> WORK ITEM
Pictures are to be left out; every line from the one that holds "This screenshot has" to the end of the data is to be retyped exactly.

┄┄┄┄┄┄

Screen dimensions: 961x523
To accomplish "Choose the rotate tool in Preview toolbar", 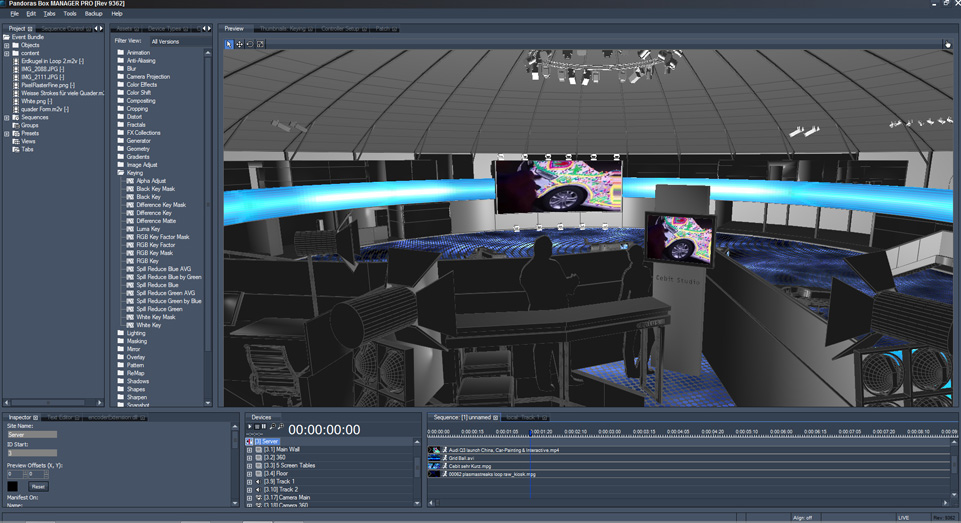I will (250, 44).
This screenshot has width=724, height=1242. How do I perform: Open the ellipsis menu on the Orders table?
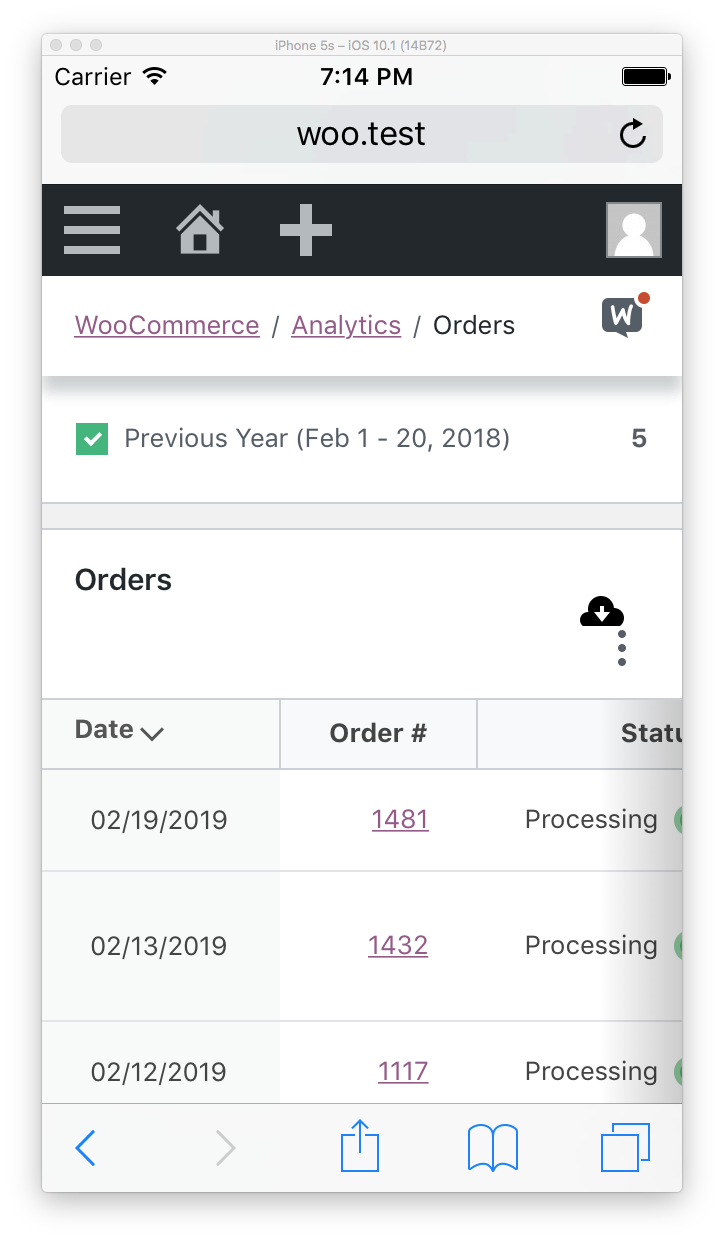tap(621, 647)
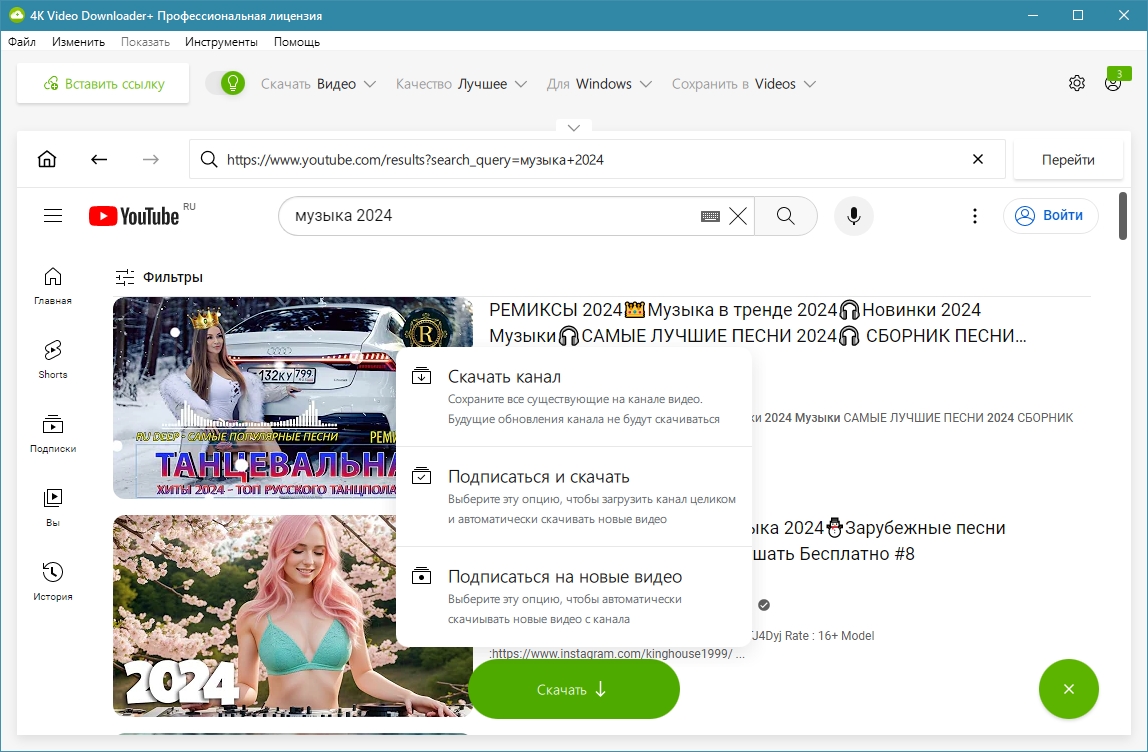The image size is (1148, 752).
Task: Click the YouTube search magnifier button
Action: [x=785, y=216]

┄┄┄┄┄┄

> TASK RESPONSE
This screenshot has width=724, height=1242. How do I perform: Open the ellipsis menu on the Orders table?
tap(621, 647)
The image size is (1148, 752).
Task: Click the YouTube search magnifier button
Action: [x=785, y=216]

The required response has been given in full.